段落全体を通しての文章の流れから,論旨を正確に捉えること,著者の意図していることを変えず
に説明できる文章力が期待される。
問2
【出題のねらい】
問2は,ヒトの利他行動のメリット・デメリットの具体例を挙げて,現在の日本の社会において
どのような助け合いが望ましいかを問い,問いに対する回答の適切さや,自身の考えを筋道を立て
て述べることができる能力をみることをねらいとした。
【講評】
メリット・デメリットの具体例では,バスや電車の中で高齢者に席を譲る場面を挙げて書かれた
ものが非常に多くみられた。また,友人や家族との関わりでの出来事を例に挙げたものもあった。

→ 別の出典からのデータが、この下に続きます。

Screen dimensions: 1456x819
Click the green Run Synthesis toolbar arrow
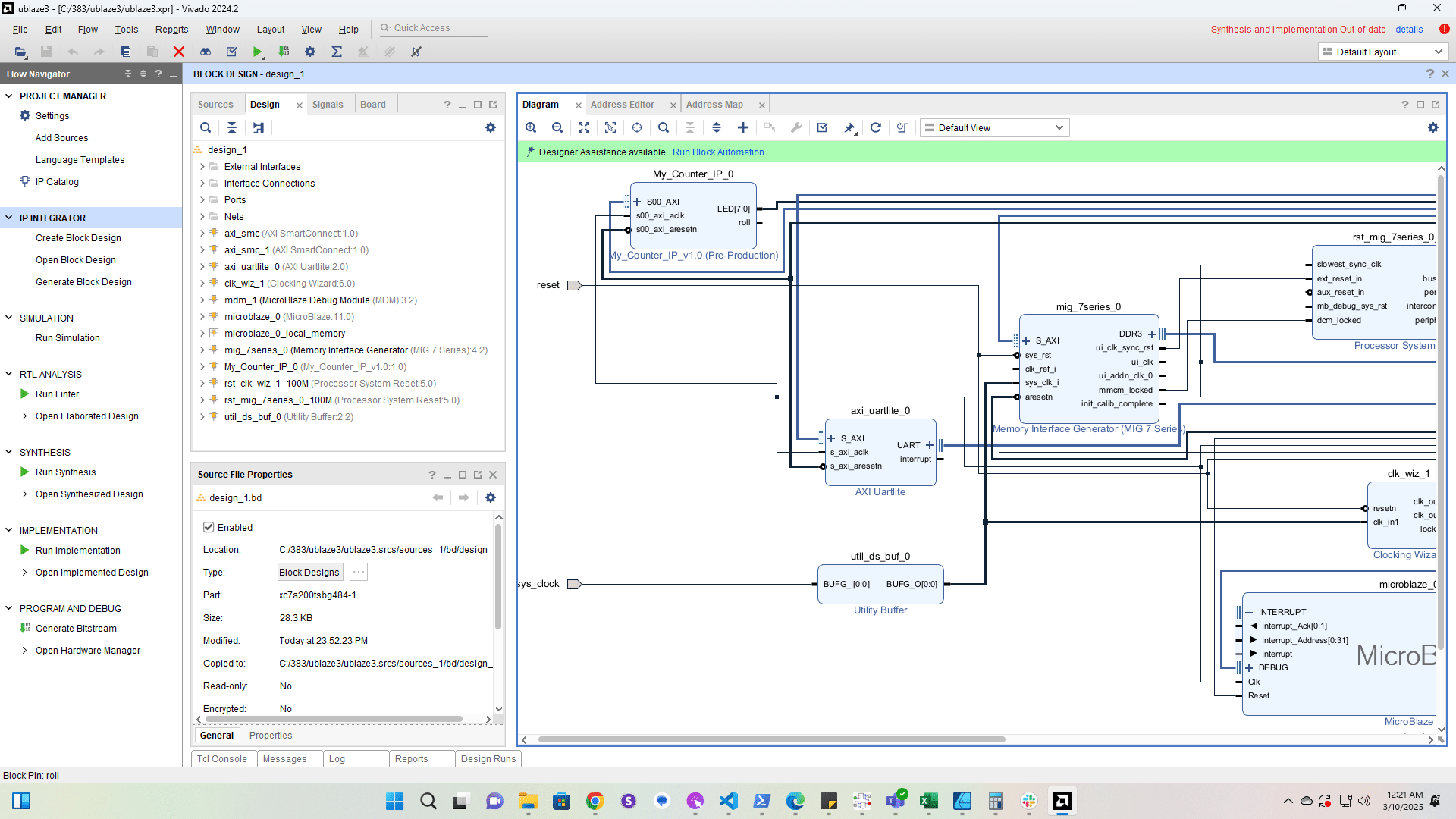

自身の日常場面を用いて記述したことにより,具体的な例から現在の社会の課題につなげてよくま
とめられていたものもあったが,社会的なことに触れられなかったものもみられた。また,具体例
自体が挙げられていないものや,メリット・デメリットのどちらと捉えているか明記されていない
もの,どのような助け合いが望ましいかの考えが書かれていないものもあった。求められているこ
とを明確に記述しながら文章を構成していくとともに,日頃から,社会で課題となっていることに
関心を持ち,そのことを多角的かつ客観的に捉えて思考する力を期待する。